Ideas are floated on internet bulletin boards, whose location moves daily to evade detection. Ultimately a proposal hits a democratic "tipping point" and action is taken.
A major test of Payback's mounting firepower will be Amazon, given the size of its servers. The attempt to attack the site last Thursday was half-hearted, but nevertheless audacious. Now sources estimate they would need between 30,000 and 40,000 computers to hurt Amazon and there is a growing feeling among hacktivists that it could happen. If it does, the retailer could lose millions of dollars during the Christmas season.
So far, though, most of the attacks have been principally designed to register protest rather than destabilise companies financially, opting for their public websites rather than their underlying infrastructure.
Two of the internet's most important social networking sites – Twitter and Facebook – are also becoming targets of elements within Anonymous.
Twitter upset hackers last week by removing the Anonymous account – which had 22,000 followers – amid speculation that it was preventing the term #wikileaks appearing on its trending topics. The Anonymous page on Facebook was removed for violating its conditions, a move that has similarly annoyed a cohort of hackers. Both Facebook and Twitter have won praise in recent years as outlets for free speech, yet both also harbour corporate aspirations that hinge on their ability to serve as advertising platforms for other companies.
Their use by Anonymous to direct people planning attacks has, according to many analysts, placed both in a difficult position. Facebook, which still has sites eulogising murderer Raoul Moat and Holocaust deniers, said it drew the line on groups that attack others, a bold move considering the site's WikiLeaks page boasts more than 1.3 million supporters.

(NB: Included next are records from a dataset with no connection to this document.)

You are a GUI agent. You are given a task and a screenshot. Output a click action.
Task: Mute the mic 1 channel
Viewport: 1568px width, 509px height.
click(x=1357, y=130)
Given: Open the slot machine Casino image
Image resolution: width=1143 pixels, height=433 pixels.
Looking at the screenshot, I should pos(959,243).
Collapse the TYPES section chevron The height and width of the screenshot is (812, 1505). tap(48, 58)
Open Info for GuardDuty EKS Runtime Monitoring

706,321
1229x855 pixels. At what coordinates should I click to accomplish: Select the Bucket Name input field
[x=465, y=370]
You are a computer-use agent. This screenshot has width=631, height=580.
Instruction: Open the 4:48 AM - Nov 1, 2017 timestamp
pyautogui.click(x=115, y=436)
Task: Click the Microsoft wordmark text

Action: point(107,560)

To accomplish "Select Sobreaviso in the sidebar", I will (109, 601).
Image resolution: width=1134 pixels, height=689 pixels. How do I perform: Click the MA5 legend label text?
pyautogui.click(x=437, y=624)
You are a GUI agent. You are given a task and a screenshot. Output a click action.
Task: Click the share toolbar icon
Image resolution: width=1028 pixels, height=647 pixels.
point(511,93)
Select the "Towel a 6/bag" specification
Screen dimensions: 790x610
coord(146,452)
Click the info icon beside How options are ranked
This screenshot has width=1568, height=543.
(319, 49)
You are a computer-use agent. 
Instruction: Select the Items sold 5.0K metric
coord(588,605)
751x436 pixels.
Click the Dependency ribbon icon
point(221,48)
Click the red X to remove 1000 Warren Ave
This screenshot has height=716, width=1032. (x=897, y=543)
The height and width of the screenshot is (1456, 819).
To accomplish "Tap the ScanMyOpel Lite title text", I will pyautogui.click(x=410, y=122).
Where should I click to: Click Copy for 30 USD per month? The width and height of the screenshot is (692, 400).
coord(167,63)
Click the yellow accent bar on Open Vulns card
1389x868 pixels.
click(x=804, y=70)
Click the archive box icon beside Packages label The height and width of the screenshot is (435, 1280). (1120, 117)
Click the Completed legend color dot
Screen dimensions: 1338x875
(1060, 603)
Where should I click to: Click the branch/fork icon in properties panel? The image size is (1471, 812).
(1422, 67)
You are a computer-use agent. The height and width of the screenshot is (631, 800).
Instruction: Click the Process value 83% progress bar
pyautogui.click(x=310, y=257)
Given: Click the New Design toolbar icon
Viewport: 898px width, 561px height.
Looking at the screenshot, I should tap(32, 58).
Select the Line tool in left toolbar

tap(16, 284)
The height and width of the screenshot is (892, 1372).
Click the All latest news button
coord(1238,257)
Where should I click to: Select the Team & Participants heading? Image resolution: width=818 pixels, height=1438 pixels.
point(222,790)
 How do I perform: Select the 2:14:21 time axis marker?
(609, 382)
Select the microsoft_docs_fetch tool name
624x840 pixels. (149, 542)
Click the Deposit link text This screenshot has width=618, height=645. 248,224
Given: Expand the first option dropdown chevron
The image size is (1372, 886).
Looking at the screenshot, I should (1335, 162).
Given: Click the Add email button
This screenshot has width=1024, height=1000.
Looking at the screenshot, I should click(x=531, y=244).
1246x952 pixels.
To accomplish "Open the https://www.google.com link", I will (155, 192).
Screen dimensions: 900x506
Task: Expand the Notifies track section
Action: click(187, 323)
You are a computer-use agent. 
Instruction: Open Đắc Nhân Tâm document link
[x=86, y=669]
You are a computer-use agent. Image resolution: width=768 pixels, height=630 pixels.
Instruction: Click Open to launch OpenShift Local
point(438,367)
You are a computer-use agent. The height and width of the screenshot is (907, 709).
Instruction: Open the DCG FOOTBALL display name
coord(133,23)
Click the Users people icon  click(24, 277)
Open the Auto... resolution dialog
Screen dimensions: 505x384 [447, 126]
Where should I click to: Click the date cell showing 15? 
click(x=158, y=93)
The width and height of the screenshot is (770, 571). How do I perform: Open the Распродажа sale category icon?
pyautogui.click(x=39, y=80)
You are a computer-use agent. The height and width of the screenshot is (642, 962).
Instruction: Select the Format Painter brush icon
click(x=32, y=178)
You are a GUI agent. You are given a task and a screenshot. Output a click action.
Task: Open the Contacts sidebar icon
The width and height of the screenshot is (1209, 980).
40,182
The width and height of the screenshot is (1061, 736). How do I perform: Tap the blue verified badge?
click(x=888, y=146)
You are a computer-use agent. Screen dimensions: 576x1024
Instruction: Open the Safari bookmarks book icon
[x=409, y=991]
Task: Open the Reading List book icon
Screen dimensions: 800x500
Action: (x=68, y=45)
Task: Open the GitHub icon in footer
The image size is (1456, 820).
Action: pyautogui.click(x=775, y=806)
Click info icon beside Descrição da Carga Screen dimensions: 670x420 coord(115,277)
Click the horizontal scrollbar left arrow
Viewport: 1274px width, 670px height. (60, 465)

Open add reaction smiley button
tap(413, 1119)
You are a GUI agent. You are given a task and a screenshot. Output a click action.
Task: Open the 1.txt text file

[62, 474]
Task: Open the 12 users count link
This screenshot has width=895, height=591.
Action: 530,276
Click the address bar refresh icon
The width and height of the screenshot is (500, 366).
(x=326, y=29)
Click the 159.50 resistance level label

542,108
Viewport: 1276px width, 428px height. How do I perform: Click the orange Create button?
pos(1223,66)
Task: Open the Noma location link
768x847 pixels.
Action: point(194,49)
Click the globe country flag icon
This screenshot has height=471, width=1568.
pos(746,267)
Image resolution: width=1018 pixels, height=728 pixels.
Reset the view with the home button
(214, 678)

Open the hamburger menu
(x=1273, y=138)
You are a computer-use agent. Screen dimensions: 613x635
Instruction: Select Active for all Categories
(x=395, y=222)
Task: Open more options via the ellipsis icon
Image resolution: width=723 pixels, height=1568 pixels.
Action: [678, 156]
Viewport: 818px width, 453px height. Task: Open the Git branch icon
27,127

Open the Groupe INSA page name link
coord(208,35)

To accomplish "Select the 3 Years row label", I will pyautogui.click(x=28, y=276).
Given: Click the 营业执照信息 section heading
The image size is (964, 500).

Any evidence that both sites yielded to US pressure and the gloves would be off. So too for any organisation that yields to American demands over WikiLeaks.
Evgeny Morozov, author of The Net Delusion , a book which argues the internet has failed to democraticise the world successfully, believes the attacks are already viewed by Washington "as striking at the very heart of the global economy".
Another emerging target in the weeks ahead is the US government itself. For a brief time last Tuesday, senate.gov – the website of every US senator – went down. Cyberguerillas claim it is a possible sign of things to come.
The trajectory of the WikiLeaks controversy is almost impossible to predict. On Tuesday Assange will attend his next bail hearing. Although supporters have stumped up £180,000, it is expected bail will be refused, pending a full hearing of Sweden's extradition request. However his lawyer may also reveal fresh claims of US interference in the saga.
Regardless of the fate of its founder, WikiLeaks will continue releasing declassified cables. At the moment only several hundred of 250,000 cables have been publicised.
Analysts now describe the organisation's structure as a "networked enterprise", a phrase that has been used in the past in relation to al-Qaida.
For all the US attempts, it is clear the attacks on WikiLeaks have made minimal impact and are unlikely to affect the availability of the information that WikiLeaks has already leaked.
Meanwhile, Senator Lieberman has indicated that the New York Times and other news organisations using the WikiLeaks cables may be investigated for breaking US espionage laws. At present, who will win the "world's first information war" remains unclear.
Morozov said: "There will be many more people from the CIA and NSA [National Security Agency] hanging out around them."
But the conflict increasingly seems likely to target the real profits of US corporations. Today a 24-year-old from London will ready his weapons for the battle ahead.